ESP8266 - Hooking up via FTDI and flashing the firmware

Okay so you've sourced your ESP8266 Module, FTDI USB to TTL Adapter (also referred to as a UART Programmer) and associated parts as per the previous blog post. Now onto flashing the firmware.

Prior to flashing the firmware on your ESP8266 Module you will need to hook this up to your USB to TTL Adapter via Jumper Cables. In order to go about doing this the following pinouts will need to be observed and carefully followed (so as not to damage anything).

ESP8266 pinout:

ESP8266 ESP-01 (component side).

On the component side of the ESP8266 Module the pin layout is as follows (whilst hooking up to a USB to TTL Adapter and PSU rails please ensure the pin layout observed is from the component side and not the side with no components on):

Pin layout of an ESP8266 ESP-01 (component side).

FTDI USB to TTL pinout:

On the solder side of the FTDI USB to TTL Adapter that I've sourced the manufacturer's have conveniently labelled the pinout of each of the pins. The pin layout seems to vary from manufacturer to manufacturer though therefore please make sure to check what the exact pin layout is for the USB to TTL Adapter you've bought.

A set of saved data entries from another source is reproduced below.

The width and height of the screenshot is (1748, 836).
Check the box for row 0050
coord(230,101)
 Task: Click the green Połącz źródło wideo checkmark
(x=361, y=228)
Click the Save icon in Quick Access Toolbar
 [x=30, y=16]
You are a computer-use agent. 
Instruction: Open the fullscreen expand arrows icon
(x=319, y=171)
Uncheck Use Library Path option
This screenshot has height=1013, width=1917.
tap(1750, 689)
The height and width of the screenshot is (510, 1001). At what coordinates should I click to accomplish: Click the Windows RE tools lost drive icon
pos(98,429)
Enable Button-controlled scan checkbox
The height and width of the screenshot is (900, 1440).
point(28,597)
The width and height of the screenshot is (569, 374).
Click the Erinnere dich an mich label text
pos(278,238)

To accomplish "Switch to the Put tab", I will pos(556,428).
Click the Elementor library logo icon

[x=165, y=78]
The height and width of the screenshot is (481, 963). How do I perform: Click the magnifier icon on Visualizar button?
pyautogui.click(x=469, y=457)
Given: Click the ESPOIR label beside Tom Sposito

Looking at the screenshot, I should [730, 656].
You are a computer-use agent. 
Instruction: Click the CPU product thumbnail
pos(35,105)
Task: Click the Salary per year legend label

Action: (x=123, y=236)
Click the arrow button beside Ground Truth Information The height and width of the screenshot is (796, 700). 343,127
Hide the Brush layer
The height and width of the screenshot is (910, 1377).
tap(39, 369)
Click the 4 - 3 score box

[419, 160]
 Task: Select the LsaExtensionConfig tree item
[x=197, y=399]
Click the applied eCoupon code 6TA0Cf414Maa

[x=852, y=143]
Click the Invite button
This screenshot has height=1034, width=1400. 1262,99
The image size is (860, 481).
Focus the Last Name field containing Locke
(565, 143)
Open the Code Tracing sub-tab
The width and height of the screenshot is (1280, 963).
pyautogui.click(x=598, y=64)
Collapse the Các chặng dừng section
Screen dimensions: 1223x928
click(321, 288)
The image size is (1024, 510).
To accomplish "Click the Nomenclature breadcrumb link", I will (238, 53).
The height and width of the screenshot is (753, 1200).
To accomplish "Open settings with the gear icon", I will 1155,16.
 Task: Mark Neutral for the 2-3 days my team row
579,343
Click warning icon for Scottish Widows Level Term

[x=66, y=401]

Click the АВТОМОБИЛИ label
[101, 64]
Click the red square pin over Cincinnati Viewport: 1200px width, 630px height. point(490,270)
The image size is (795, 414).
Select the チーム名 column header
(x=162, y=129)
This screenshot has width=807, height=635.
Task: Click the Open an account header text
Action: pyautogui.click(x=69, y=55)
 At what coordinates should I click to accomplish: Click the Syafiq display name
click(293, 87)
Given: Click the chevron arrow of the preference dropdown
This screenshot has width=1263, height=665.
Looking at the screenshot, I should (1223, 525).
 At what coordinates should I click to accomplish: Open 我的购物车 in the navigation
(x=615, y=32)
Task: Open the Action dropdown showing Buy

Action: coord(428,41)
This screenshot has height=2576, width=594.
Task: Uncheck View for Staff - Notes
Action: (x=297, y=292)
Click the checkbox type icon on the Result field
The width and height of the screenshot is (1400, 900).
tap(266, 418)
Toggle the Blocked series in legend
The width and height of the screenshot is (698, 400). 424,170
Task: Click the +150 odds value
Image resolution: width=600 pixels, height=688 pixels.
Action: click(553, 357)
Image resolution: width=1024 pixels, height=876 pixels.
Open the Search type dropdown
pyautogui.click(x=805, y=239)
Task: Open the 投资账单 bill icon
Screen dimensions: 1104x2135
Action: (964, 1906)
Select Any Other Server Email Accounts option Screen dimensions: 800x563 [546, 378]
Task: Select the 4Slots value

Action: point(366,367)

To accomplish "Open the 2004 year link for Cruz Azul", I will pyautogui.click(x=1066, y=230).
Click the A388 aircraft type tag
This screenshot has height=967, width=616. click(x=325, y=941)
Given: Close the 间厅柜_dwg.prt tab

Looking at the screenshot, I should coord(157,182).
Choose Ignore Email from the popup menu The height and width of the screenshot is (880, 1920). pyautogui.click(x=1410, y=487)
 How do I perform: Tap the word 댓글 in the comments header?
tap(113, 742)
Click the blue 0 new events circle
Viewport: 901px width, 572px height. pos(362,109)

Note: Take great care not to hook up your ESP8266 to the +5v rail:

A FTDI USB to TTL Adapter.

The wiring that needs to be followed in order to hook-up both an ESP8266 and a USB to TTL Adapter is as follows (a 3.3v PSU is recommended; Please refer to Note 2 as below):

ESP8266 > USB to TTL Adapter

RX > TX
TX > RX
CH_PD > +3.3V
GPIO 0 > GND
+3.3V > +3.3V
GND > GND

Note 1:

GPIO 0 is only connected to GND for flash programming the ESP8266. Once the firmware on your ESP8266 has been flashed this GPIO pin can be left unconnected unless of course you are using both of the GPIO pins.

Note 2:

Despite wiring up the ESP8266 and USB to TTL Adapter that I'd bought as above it was observed that there were difficulties in getting the flash programming software to work the USB to TTL Adapter's virtual COM Port would more often than not disconnect immediately after flash programming. To get around this problem a MB-102 3.3v / 5v Breadboard Power Supply (PSU) Module with external 800mA AC/DC Adapter was added and the problems immediately disappeared. Flash programming worked flawlessly and the USB to TTL Adapter's virtual COM Port no longer disconnected.

The wiring was basically the same as above but instead of the +3.3V pin on the ESP8266 being connected to the +3.3V pin on the USB to TTL Adapter it was connected to the +3.3V power-rail (the +3.3V pin on the USB to TTL Adapter was disconnected from the +3.3V pin on the USB to TTL Adapter). At a guess the +3.3V pin on the USB to TTL Adapter was supplying an inadequate amount of current for the ESP8266 to work reliably.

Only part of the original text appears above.